The case of Daniel Romanowski sought to reverse this view. Indeed nothing in the text of Prop 47 or the voter’s intent behind the statute suggested theft of access card information should be treated any differently than other theft offenses subject to reduction under Prop 47.
In September, 2014, Mr. Romanowski pled no contest to felony theft in violation of Penal Code § 484e(d) and admitted a prior prison term pursuant to Penal Code § 667.5(b). In November, 2014, Proposition 47 was passed and in March, 2015, Romanowski filed his petition for resentencing under Prop 47.
The trial court denied the petition, agreeing with the People that Penal Code § 484e(d) was akin to identify theft and not subject to Prop 47. In other words, § 484e(d) is fundamentally more like criminal fraud than simple theft.
Romanowki then appealed to the Second Appellate District, which reversed the trial court, agreeing with Romanowski that Prop 47 does apply.

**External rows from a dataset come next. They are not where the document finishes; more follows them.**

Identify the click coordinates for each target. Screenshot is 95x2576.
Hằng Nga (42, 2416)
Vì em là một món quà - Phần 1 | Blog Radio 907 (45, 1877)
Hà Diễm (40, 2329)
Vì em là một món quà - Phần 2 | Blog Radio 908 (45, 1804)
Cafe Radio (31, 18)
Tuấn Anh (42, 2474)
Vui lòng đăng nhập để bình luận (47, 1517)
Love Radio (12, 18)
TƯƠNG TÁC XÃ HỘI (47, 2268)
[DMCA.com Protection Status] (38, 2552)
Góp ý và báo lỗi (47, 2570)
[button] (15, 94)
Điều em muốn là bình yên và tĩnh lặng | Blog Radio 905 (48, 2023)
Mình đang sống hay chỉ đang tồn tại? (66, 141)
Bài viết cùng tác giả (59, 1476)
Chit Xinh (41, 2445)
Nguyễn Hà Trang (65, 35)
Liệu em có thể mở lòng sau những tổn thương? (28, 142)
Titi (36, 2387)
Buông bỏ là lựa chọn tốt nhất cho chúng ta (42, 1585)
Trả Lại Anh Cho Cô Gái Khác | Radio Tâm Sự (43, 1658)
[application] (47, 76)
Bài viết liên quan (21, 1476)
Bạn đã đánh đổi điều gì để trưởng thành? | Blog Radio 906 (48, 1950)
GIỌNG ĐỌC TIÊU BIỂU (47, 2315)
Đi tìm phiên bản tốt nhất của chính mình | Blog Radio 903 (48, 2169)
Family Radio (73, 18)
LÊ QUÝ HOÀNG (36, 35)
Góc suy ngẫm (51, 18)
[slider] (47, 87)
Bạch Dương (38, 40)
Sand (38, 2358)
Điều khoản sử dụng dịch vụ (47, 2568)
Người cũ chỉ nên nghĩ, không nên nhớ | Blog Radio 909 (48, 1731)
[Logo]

This ruling thus disagrees with Grayson, supra and Cuen, supra.
The significance of the ruling is in its reasoning, as it may apply to a reader of this article and thus be useful. The appellate court, in People v. Daniel Romanowki (2015 DJDAR 12367), began by noting that Penal Code § 484e(d) defines theft of access card information as grand theft, not identify theft, and § 490.2 applies to grand theft as long as the value is less than $950. In fact § 490.2 applies to “all theft offenses,” notwithstanding § 487 “or any other provision defining grand theft.”
More significantly, the court pointed out that even the court in Grayson recognized this concept by pointing out that the taking of items listed in the exceptions to § 487 (a), such as firearms, automobiles and agricultural products, “are no longer considered grand theft based upon their character.” In other words, the exceptions to § 490.2 are few in number.
The appellate court also rejected the People’s argument that reducing 484e(d) to a misdemeanor would undermine the consumer protection purpose behind § 484e(d) from the reach of § 490.2. The court reasoned that if had wanted to protect this purpose, it would have done so. However, it did not.